> _Work request_
Report, from the records below, every line where the word "point" appears.

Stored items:
::::
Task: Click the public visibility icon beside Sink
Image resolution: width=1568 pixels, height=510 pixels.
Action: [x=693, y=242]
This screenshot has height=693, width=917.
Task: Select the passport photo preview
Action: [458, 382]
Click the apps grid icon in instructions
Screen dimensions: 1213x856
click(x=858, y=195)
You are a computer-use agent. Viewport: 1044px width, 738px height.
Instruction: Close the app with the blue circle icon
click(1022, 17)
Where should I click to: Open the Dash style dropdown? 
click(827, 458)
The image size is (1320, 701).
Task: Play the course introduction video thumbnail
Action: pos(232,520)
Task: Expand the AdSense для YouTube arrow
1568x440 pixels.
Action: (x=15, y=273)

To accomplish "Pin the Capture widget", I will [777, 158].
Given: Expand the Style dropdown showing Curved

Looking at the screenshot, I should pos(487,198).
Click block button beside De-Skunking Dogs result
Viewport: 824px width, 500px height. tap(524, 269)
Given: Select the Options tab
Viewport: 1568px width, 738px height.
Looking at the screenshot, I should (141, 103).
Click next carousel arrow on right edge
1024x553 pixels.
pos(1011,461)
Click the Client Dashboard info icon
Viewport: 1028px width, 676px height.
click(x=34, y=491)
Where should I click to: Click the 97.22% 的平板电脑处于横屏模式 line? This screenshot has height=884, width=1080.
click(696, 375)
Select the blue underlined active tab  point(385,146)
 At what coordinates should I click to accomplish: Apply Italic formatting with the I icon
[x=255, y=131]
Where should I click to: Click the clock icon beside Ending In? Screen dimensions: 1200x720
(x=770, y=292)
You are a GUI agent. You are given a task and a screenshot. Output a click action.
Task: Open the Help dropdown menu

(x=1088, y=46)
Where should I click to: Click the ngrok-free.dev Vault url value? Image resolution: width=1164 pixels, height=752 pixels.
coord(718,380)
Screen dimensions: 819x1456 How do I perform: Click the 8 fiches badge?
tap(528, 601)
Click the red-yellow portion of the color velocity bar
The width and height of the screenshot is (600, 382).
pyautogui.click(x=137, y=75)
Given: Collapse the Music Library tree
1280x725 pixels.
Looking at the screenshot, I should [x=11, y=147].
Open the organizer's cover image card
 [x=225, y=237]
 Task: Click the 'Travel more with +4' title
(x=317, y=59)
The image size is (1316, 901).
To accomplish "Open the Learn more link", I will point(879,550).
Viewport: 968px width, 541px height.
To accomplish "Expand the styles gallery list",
::::
> _Answer space_
Select the blue underlined active tab  point(385,146)
To accomplish "Open the Learn more link", I will point(879,550).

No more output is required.